= Your assignment =
Every line of the material must be copied exactly.

= The data =
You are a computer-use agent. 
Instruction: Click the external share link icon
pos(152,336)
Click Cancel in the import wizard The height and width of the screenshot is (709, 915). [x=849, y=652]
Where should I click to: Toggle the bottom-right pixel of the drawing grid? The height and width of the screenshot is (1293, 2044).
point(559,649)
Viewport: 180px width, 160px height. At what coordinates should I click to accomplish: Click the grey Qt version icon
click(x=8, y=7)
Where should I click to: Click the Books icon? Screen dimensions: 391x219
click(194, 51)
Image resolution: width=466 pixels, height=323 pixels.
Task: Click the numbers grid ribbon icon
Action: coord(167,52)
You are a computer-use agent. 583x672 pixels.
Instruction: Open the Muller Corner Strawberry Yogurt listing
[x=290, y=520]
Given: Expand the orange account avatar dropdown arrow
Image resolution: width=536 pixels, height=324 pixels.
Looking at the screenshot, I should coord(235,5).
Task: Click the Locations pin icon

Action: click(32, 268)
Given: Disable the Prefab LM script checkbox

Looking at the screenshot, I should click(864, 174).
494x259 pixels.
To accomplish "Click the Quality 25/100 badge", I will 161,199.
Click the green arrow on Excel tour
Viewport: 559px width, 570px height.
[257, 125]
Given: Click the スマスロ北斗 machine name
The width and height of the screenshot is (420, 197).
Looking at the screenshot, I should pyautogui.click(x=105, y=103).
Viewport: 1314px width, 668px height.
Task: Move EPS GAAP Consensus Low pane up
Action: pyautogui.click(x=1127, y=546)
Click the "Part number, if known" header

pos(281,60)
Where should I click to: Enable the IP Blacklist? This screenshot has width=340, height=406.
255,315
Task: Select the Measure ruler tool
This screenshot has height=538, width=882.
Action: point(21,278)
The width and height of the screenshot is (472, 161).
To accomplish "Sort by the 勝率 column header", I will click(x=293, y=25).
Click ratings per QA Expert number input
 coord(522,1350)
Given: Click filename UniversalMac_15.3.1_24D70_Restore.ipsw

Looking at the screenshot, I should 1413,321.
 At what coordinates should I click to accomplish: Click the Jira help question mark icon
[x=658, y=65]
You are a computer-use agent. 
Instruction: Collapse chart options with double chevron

= Result =
You are a computer-use agent. 
Instruction: Click the external share link icon
pos(152,336)
Click Cancel in the import wizard The height and width of the screenshot is (709, 915). [x=849, y=652]
Where should I click to: Toggle the bottom-right pixel of the drawing grid? The height and width of the screenshot is (1293, 2044).
point(559,649)
Viewport: 180px width, 160px height. At what coordinates should I click to accomplish: Click the grey Qt version icon
click(x=8, y=7)
Where should I click to: Click the Books icon? Screen dimensions: 391x219
click(194, 51)
Image resolution: width=466 pixels, height=323 pixels.
Task: Click the numbers grid ribbon icon
Action: coord(167,52)
You are a computer-use agent. 583x672 pixels.
Instruction: Open the Muller Corner Strawberry Yogurt listing
[x=290, y=520]
Given: Expand the orange account avatar dropdown arrow
Image resolution: width=536 pixels, height=324 pixels.
Looking at the screenshot, I should coord(235,5).
Task: Click the Locations pin icon

Action: click(32, 268)
Given: Disable the Prefab LM script checkbox

Looking at the screenshot, I should click(864, 174).
494x259 pixels.
To accomplish "Click the Quality 25/100 badge", I will 161,199.
Click the green arrow on Excel tour
Viewport: 559px width, 570px height.
[257, 125]
Given: Click the スマスロ北斗 machine name
The width and height of the screenshot is (420, 197).
Looking at the screenshot, I should pyautogui.click(x=105, y=103).
Viewport: 1314px width, 668px height.
Task: Move EPS GAAP Consensus Low pane up
Action: pyautogui.click(x=1127, y=546)
Click the "Part number, if known" header

pos(281,60)
Where should I click to: Enable the IP Blacklist? This screenshot has width=340, height=406.
255,315
Task: Select the Measure ruler tool
This screenshot has height=538, width=882.
Action: point(21,278)
The width and height of the screenshot is (472, 161).
To accomplish "Sort by the 勝率 column header", I will click(x=293, y=25).
Click ratings per QA Expert number input
 coord(522,1350)
Given: Click filename UniversalMac_15.3.1_24D70_Restore.ipsw

Looking at the screenshot, I should 1413,321.
 At what coordinates should I click to accomplish: Click the Jira help question mark icon
[x=658, y=65]
You are a computer-use agent. 
Instruction: Collapse chart options with double chevron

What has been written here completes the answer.